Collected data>
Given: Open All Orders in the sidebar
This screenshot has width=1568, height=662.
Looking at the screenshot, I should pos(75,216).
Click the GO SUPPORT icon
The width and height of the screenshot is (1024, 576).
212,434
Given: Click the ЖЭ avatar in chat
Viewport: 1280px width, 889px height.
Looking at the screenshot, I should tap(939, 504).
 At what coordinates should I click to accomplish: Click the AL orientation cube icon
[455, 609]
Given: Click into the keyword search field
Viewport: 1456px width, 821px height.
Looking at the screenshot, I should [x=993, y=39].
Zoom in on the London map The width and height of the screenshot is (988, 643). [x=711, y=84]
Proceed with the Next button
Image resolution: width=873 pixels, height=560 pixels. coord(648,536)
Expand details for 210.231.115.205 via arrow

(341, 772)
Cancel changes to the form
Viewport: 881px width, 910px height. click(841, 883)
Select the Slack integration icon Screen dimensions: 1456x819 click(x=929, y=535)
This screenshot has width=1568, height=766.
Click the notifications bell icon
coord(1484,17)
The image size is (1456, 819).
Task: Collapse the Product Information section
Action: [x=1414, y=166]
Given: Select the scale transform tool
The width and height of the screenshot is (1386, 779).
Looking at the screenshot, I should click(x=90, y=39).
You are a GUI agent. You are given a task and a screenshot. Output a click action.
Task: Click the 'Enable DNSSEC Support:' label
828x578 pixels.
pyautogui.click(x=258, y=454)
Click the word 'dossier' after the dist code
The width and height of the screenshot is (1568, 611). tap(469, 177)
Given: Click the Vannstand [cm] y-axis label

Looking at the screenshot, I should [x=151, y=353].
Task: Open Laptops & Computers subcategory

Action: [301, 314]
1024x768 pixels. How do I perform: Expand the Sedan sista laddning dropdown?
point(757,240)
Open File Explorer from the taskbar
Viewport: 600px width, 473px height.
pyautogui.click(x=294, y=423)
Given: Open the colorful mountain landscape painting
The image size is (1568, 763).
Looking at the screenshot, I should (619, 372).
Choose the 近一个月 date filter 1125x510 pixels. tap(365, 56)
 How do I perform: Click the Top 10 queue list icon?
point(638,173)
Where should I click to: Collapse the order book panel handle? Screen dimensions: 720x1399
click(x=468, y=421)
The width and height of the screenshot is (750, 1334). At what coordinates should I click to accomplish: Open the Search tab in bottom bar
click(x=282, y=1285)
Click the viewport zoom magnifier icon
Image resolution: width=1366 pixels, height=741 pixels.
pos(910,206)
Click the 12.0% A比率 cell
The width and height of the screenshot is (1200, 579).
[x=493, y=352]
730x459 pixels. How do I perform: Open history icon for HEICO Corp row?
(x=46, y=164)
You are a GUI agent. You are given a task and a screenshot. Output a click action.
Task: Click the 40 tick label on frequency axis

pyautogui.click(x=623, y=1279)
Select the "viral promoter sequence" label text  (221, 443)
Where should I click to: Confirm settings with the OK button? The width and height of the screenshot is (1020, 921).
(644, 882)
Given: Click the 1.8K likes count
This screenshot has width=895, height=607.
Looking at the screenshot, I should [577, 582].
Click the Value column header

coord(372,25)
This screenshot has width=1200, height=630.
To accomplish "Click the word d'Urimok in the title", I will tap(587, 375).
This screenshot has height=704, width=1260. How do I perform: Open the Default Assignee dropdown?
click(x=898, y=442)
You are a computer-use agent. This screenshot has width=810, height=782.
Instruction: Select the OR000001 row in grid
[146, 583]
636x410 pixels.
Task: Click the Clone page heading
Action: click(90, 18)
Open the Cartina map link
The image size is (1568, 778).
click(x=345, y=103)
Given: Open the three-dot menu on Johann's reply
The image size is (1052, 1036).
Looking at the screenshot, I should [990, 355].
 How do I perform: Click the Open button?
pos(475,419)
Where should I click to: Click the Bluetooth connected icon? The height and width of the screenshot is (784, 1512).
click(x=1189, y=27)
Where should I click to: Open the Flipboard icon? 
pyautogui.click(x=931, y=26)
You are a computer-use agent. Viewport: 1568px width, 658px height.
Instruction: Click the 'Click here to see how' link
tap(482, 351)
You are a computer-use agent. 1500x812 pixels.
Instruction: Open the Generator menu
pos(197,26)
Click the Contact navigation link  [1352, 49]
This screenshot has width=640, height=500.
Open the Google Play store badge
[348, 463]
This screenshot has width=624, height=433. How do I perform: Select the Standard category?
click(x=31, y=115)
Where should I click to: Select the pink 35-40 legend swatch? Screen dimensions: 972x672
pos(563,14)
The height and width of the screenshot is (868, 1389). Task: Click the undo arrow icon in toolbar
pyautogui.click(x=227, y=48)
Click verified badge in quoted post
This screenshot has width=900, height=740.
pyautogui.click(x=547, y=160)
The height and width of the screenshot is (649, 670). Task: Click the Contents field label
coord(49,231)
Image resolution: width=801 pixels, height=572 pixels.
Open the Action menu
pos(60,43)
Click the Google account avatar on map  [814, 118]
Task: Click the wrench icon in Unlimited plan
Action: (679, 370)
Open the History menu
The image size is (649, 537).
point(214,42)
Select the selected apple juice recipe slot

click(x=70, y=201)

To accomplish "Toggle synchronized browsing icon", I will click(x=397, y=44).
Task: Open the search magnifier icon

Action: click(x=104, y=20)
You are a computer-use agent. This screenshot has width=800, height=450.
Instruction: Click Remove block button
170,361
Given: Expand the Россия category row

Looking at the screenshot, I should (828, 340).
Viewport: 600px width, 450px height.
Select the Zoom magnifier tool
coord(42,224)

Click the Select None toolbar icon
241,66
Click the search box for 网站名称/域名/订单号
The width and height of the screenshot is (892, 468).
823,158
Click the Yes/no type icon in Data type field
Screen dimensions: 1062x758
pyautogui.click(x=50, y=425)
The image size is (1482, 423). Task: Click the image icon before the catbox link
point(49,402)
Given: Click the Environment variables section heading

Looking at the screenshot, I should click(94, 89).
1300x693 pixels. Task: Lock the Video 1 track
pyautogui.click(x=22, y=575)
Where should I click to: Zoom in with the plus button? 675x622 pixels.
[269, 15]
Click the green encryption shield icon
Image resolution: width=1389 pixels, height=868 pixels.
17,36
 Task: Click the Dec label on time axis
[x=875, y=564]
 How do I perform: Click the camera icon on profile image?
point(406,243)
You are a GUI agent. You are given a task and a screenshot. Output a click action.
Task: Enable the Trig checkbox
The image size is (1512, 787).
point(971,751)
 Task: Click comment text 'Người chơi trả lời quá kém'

ACTIVITY> Retype the records in their entirety, matching each one exactly.

TASK OUTPUT>
Given: Open All Orders in the sidebar
This screenshot has width=1568, height=662.
Looking at the screenshot, I should pos(75,216).
Click the GO SUPPORT icon
The width and height of the screenshot is (1024, 576).
212,434
Given: Click the ЖЭ avatar in chat
Viewport: 1280px width, 889px height.
Looking at the screenshot, I should tap(939, 504).
 At what coordinates should I click to accomplish: Click the AL orientation cube icon
[455, 609]
Given: Click into the keyword search field
Viewport: 1456px width, 821px height.
Looking at the screenshot, I should [x=993, y=39].
Zoom in on the London map The width and height of the screenshot is (988, 643). [x=711, y=84]
Proceed with the Next button
Image resolution: width=873 pixels, height=560 pixels. coord(648,536)
Expand details for 210.231.115.205 via arrow

(341, 772)
Cancel changes to the form
Viewport: 881px width, 910px height. click(841, 883)
Select the Slack integration icon Screen dimensions: 1456x819 click(x=929, y=535)
This screenshot has width=1568, height=766.
Click the notifications bell icon
coord(1484,17)
The image size is (1456, 819).
Task: Collapse the Product Information section
Action: [x=1414, y=166]
Given: Select the scale transform tool
The width and height of the screenshot is (1386, 779).
Looking at the screenshot, I should click(x=90, y=39).
You are a GUI agent. You are given a task and a screenshot. Output a click action.
Task: Click the 'Enable DNSSEC Support:' label
828x578 pixels.
pyautogui.click(x=258, y=454)
Click the word 'dossier' after the dist code
The width and height of the screenshot is (1568, 611). tap(469, 177)
Given: Click the Vannstand [cm] y-axis label

Looking at the screenshot, I should [x=151, y=353].
Task: Open Laptops & Computers subcategory

Action: [301, 314]
1024x768 pixels. How do I perform: Expand the Sedan sista laddning dropdown?
point(757,240)
Open File Explorer from the taskbar
Viewport: 600px width, 473px height.
pyautogui.click(x=294, y=423)
Given: Open the colorful mountain landscape painting
The image size is (1568, 763).
Looking at the screenshot, I should (619, 372).
Choose the 近一个月 date filter 1125x510 pixels. tap(365, 56)
 How do I perform: Click the Top 10 queue list icon?
point(638,173)
Where should I click to: Collapse the order book panel handle? Screen dimensions: 720x1399
click(x=468, y=421)
The width and height of the screenshot is (750, 1334). At what coordinates should I click to accomplish: Open the Search tab in bottom bar
click(x=282, y=1285)
Click the viewport zoom magnifier icon
Image resolution: width=1366 pixels, height=741 pixels.
pos(910,206)
Click the 12.0% A比率 cell
The width and height of the screenshot is (1200, 579).
[x=493, y=352]
730x459 pixels. How do I perform: Open history icon for HEICO Corp row?
(x=46, y=164)
You are a GUI agent. You are given a task and a screenshot. Output a click action.
Task: Click the 40 tick label on frequency axis

pyautogui.click(x=623, y=1279)
Select the "viral promoter sequence" label text  (221, 443)
Where should I click to: Confirm settings with the OK button? The width and height of the screenshot is (1020, 921).
(644, 882)
Given: Click the 1.8K likes count
This screenshot has width=895, height=607.
Looking at the screenshot, I should [577, 582].
Click the Value column header

coord(372,25)
This screenshot has width=1200, height=630.
To accomplish "Click the word d'Urimok in the title", I will tap(587, 375).
This screenshot has height=704, width=1260. How do I perform: Open the Default Assignee dropdown?
click(x=898, y=442)
You are a computer-use agent. This screenshot has width=810, height=782.
Instruction: Select the OR000001 row in grid
[146, 583]
636x410 pixels.
Task: Click the Clone page heading
Action: click(90, 18)
Open the Cartina map link
The image size is (1568, 778).
click(x=345, y=103)
Given: Open the three-dot menu on Johann's reply
The image size is (1052, 1036).
Looking at the screenshot, I should [990, 355].
 How do I perform: Click the Open button?
pos(475,419)
Where should I click to: Click the Bluetooth connected icon? The height and width of the screenshot is (784, 1512).
click(x=1189, y=27)
Where should I click to: Open the Flipboard icon? 
pyautogui.click(x=931, y=26)
You are a computer-use agent. Viewport: 1568px width, 658px height.
Instruction: Click the 'Click here to see how' link
tap(482, 351)
You are a computer-use agent. 1500x812 pixels.
Instruction: Open the Generator menu
pos(197,26)
Click the Contact navigation link  [1352, 49]
This screenshot has width=640, height=500.
Open the Google Play store badge
[348, 463]
This screenshot has width=624, height=433. How do I perform: Select the Standard category?
click(x=31, y=115)
Where should I click to: Select the pink 35-40 legend swatch? Screen dimensions: 972x672
pos(563,14)
The height and width of the screenshot is (868, 1389). Task: Click the undo arrow icon in toolbar
pyautogui.click(x=227, y=48)
Click verified badge in quoted post
This screenshot has width=900, height=740.
pyautogui.click(x=547, y=160)
The height and width of the screenshot is (649, 670). Task: Click the Contents field label
coord(49,231)
Image resolution: width=801 pixels, height=572 pixels.
Open the Action menu
pos(60,43)
Click the Google account avatar on map  [814, 118]
Task: Click the wrench icon in Unlimited plan
Action: (679, 370)
Open the History menu
The image size is (649, 537).
point(214,42)
Select the selected apple juice recipe slot

click(x=70, y=201)

To accomplish "Toggle synchronized browsing icon", I will click(x=397, y=44).
Task: Open the search magnifier icon

Action: click(x=104, y=20)
You are a computer-use agent. This screenshot has width=800, height=450.
Instruction: Click Remove block button
170,361
Given: Expand the Россия category row

Looking at the screenshot, I should (828, 340).
Viewport: 600px width, 450px height.
Select the Zoom magnifier tool
coord(42,224)

Click the Select None toolbar icon
241,66
Click the search box for 网站名称/域名/订单号
The width and height of the screenshot is (892, 468).
823,158
Click the Yes/no type icon in Data type field
Screen dimensions: 1062x758
pyautogui.click(x=50, y=425)
The image size is (1482, 423). Task: Click the image icon before the catbox link
point(49,402)
Given: Click the Environment variables section heading

Looking at the screenshot, I should click(94, 89).
1300x693 pixels. Task: Lock the Video 1 track
pyautogui.click(x=22, y=575)
Where should I click to: Zoom in with the plus button? 675x622 pixels.
[269, 15]
Click the green encryption shield icon
Image resolution: width=1389 pixels, height=868 pixels.
17,36
 Task: Click the Dec label on time axis
[x=875, y=564]
 How do I perform: Click the camera icon on profile image?
point(406,243)
You are a GUI agent. You are given a task and a screenshot. Output a click action.
Task: Enable the Trig checkbox
The image size is (1512, 787).
point(971,751)
 Task: Click comment text 'Người chơi trả lời quá kém'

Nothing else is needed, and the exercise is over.